▶ Exercise:
For the data below, give again exactly the lines from the one containing "READ MORE (22, 1971)" through the one containing "Resources (19, 2367)", both ends included, and no others.

(Stored data entries)
=====

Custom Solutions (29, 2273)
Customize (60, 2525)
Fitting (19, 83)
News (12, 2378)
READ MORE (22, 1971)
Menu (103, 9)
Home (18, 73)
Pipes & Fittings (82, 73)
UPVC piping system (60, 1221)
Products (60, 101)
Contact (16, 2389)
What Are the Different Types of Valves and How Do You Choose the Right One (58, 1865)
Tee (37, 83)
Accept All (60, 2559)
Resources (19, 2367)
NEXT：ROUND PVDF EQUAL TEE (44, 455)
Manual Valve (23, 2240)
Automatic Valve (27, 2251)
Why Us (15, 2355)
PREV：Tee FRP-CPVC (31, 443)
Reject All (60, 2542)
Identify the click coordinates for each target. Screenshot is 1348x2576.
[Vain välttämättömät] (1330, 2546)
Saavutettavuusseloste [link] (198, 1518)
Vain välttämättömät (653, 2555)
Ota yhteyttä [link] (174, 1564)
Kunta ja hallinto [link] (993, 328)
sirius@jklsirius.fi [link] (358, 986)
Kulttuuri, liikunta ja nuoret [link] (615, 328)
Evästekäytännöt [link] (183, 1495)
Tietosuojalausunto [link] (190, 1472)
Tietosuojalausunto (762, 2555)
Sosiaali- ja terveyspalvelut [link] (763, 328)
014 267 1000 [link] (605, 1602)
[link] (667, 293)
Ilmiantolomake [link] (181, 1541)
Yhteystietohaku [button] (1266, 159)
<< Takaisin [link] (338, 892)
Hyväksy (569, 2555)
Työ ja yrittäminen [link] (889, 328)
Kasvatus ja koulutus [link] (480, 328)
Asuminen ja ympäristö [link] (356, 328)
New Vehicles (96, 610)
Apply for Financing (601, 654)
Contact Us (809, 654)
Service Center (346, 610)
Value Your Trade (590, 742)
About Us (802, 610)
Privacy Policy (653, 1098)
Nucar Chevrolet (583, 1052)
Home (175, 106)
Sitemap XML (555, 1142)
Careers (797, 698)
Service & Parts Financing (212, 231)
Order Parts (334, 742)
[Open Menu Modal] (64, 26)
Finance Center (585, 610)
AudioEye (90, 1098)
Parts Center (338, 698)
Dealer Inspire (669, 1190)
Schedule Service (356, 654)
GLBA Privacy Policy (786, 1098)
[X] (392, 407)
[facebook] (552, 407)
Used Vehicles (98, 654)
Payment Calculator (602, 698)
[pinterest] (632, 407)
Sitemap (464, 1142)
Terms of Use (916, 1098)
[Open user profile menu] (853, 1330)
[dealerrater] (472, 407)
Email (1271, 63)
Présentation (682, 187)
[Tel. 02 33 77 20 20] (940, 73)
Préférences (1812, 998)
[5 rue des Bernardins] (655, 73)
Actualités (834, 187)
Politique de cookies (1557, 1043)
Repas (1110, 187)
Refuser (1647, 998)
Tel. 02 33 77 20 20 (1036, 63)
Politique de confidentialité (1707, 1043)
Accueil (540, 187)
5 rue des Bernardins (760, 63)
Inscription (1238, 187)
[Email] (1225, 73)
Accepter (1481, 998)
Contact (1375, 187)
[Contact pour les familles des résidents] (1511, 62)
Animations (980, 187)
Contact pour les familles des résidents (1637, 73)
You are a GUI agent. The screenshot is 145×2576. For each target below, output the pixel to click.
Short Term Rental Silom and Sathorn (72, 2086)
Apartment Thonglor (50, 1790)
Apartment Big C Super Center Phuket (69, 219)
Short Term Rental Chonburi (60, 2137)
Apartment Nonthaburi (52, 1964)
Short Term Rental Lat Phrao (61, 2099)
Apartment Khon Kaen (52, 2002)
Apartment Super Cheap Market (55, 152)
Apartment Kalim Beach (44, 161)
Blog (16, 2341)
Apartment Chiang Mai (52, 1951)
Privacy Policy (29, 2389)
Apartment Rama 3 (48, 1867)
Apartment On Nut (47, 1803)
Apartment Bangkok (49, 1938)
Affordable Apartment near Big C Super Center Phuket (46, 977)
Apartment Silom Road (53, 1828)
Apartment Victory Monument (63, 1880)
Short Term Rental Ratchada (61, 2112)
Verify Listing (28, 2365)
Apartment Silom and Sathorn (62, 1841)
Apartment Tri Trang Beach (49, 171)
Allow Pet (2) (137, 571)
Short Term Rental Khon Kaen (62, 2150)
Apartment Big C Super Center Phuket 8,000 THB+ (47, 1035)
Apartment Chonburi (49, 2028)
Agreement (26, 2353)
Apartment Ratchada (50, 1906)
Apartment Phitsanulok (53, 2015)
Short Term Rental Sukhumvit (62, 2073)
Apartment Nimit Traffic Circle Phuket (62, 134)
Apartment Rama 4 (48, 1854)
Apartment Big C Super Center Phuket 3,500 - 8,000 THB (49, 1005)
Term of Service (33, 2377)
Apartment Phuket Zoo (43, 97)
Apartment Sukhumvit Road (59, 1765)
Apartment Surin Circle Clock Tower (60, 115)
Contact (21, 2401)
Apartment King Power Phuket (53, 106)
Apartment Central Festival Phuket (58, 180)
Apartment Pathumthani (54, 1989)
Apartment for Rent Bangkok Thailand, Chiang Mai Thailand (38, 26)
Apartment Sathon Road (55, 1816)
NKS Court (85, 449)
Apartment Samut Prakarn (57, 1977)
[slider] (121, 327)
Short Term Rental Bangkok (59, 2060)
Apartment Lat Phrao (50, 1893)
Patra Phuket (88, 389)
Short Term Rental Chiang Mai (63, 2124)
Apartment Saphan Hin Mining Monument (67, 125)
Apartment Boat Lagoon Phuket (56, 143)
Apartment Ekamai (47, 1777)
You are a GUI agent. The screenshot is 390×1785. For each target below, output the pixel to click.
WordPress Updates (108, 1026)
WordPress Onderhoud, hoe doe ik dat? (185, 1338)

=====

▶ Result of this exercise:
READ MORE (22, 1971)
Menu (103, 9)
Home (18, 73)
Pipes & Fittings (82, 73)
UPVC piping system (60, 1221)
Products (60, 101)
Contact (16, 2389)
What Are the Different Types of Valves and How Do You Choose the Right One (58, 1865)
Tee (37, 83)
Accept All (60, 2559)
Resources (19, 2367)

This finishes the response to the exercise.